My eyes snap to hers.

“Or maybe dear old dad, currently shacked up on level four.” She grins, and my lungs give out.

The skinny kid slides up behind her. His smile fresh, devastating and real.

“Don’t worry.” He reaches across the counter to touch my forehead with soft fingers, like a benediction. “It’s okay. You’ll save us. You can be a god, too.”

I pound on Niles’s door with the side of my fist. “You in there? You better be in there.”

No answer. The door a blank, the hall a blank, and Niles a potential blank, too—lying dosed and unconscious on the goddamn floor.

My fault. No one would register his existence if not for me. Kissing him in the damn street—the whole House probably saw. If the Brinkers know, it’s a sure bet the Enactors do. They’ll think I’ve given him all of Mom’s secrets—which, guess what? I may actually have.

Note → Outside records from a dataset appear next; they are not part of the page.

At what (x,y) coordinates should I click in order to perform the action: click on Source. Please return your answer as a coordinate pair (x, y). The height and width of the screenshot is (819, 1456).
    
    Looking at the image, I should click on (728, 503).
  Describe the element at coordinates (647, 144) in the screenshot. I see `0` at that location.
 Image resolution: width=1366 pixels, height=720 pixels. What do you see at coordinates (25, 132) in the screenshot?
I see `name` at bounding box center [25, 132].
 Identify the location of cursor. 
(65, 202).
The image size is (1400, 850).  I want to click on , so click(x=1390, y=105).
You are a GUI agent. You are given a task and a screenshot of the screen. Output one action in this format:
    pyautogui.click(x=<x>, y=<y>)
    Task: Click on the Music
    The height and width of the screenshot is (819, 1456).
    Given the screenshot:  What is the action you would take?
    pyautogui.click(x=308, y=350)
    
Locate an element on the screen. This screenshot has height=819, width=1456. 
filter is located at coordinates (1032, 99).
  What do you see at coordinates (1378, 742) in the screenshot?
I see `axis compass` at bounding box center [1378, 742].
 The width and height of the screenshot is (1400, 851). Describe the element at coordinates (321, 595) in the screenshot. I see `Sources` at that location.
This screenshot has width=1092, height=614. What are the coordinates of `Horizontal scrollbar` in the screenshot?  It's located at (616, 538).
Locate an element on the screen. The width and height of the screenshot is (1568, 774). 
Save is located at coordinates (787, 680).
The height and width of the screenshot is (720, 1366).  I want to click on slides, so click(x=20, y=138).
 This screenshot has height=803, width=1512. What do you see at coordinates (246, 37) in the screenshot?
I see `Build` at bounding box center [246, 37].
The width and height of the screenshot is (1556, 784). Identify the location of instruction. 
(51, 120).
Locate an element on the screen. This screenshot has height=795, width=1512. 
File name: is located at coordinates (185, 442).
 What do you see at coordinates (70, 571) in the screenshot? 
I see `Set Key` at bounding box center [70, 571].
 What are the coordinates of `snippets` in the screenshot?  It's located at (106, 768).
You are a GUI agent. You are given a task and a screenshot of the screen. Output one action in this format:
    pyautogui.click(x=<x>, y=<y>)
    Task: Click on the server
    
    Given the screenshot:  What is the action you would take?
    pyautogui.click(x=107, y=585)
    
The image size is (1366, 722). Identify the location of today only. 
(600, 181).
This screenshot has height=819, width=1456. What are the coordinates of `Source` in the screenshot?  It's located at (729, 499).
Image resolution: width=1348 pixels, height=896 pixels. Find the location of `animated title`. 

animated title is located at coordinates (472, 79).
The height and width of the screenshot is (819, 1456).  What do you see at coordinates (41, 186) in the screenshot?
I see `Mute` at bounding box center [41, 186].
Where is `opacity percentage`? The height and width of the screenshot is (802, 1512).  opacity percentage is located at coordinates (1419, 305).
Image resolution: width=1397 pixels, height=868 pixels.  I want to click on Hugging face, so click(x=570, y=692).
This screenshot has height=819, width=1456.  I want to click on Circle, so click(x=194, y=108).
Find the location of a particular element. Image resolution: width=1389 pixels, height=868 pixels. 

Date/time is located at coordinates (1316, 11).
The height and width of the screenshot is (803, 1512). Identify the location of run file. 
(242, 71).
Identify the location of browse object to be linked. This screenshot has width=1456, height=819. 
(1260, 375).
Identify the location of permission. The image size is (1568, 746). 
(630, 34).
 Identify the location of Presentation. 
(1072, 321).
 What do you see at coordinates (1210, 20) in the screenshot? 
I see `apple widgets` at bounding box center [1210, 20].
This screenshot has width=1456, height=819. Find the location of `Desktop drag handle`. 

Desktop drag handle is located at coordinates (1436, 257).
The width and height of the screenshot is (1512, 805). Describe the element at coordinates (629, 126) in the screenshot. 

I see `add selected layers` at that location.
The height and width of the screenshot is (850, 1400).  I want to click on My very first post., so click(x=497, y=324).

Thanks, Mom. Hope you’re enjoying hell.

I pound harder. Another second and I’ll kick my way in. “Niles.”

The door opens and there he is—hair mushed, shirt askew, lashes blinking. He rubs them with the back of one hand, while reaching for me with the other. “Kit? What’s wrong?”

Sleeping? How the hell could he be sleeping?

Probably because he got none last night.

I grab his collar, pull it aside, and check the base of his neck. Make a full circuit, feeling for punctures. Nothing.

They haven’t got to him yet.

“Kit?” Much more awake now.

I come round to face him. “How do you feel? Was anyone here?”

“No,” he drags out the word. “Why?”

I press two fingers under his jaw and check for a pulse—as if he isn’t standing right here. I snatch my hand back.

Pull it together, Kit. Threats don’t work if you kill the person first.

Except the Brinker wasn’t making threats. Those were promises.

I need to check on Dad.

“Sorry, sorry.” I skip back and toward the elevator. “Didn’t mean to wake you. Go back to sleep.”

“Oh hell no.” Niles sprints ahead to block the way, hands on hips. “You can’t give me a heart attack and then just take off.”

“Doesn’t seem to have done much damage.”

I sidestep and he moves with me, bouncing on his toes. “I love how you think I’m not serious,” he says.